**THE PROBLEM:**
Please, without any pictures, transcribe the lines from the one holding "This screenshot has" to the end of the listing, both ends included.
━━━━━ ENTRIES SUPPLIED
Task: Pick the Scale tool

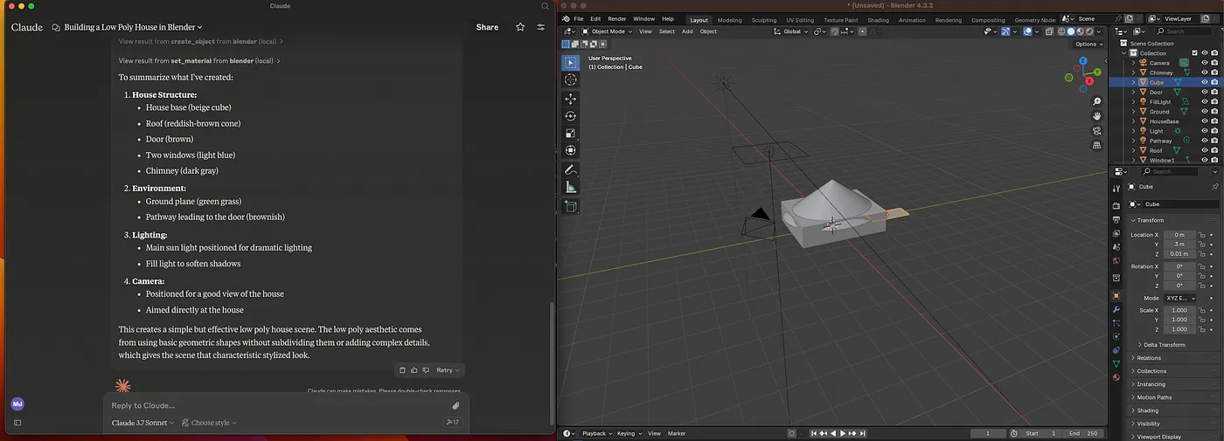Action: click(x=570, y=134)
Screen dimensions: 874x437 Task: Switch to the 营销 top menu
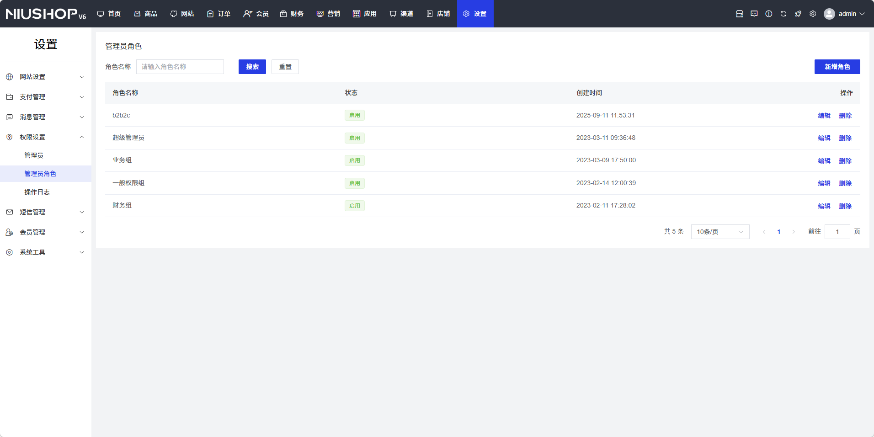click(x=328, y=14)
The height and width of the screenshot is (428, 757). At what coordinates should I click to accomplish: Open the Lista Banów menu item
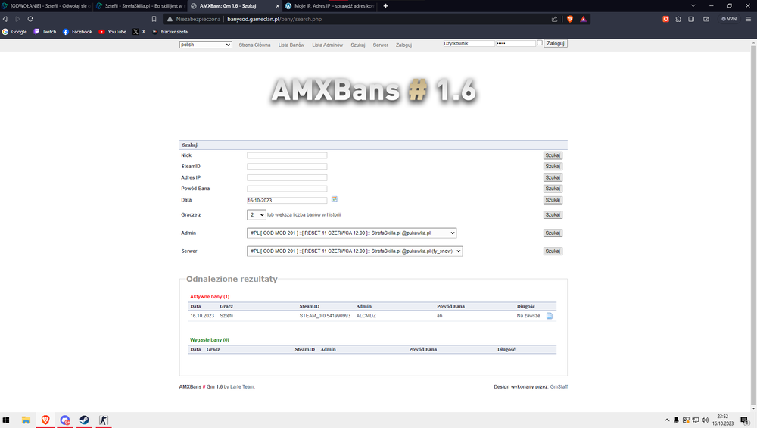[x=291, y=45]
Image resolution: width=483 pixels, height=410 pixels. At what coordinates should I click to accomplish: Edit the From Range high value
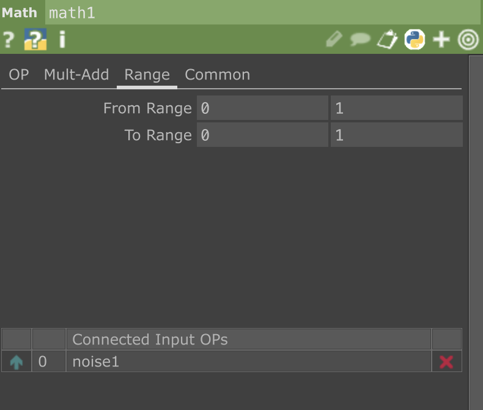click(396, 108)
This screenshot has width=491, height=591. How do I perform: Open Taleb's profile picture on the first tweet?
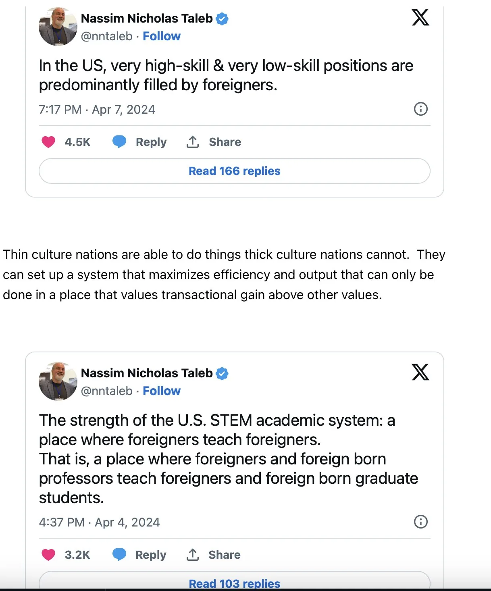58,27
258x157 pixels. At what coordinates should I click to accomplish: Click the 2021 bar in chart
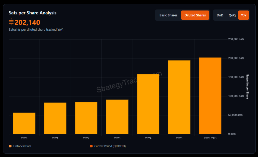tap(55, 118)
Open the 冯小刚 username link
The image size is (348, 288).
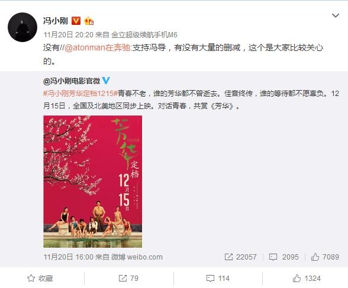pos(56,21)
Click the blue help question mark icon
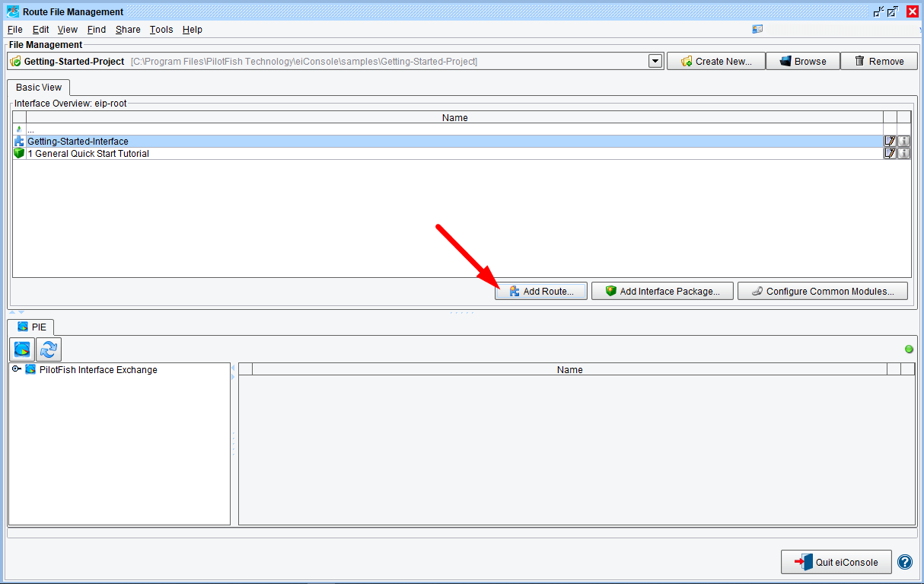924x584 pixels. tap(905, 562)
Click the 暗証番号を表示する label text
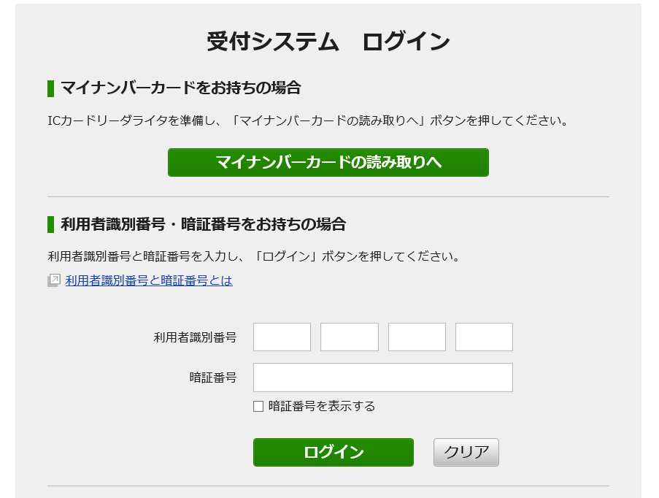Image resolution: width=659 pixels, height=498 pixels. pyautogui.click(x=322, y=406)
━━━━━━━━━━
**SOLVED EXERCISE:**
This screenshot has width=491, height=591. How do I perform: Open Taleb's profile picture on the first tweet?
58,27
258x157 pixels. At what coordinates should I click to accomplish: Click the 2021 bar in chart
tap(55, 118)
Open the 冯小刚 username link
The image size is (348, 288).
pos(56,21)
Click the blue help question mark icon
924x584 pixels. tap(905, 562)
Click the 暗証番号を表示する label text
Image resolution: width=659 pixels, height=498 pixels. pyautogui.click(x=322, y=406)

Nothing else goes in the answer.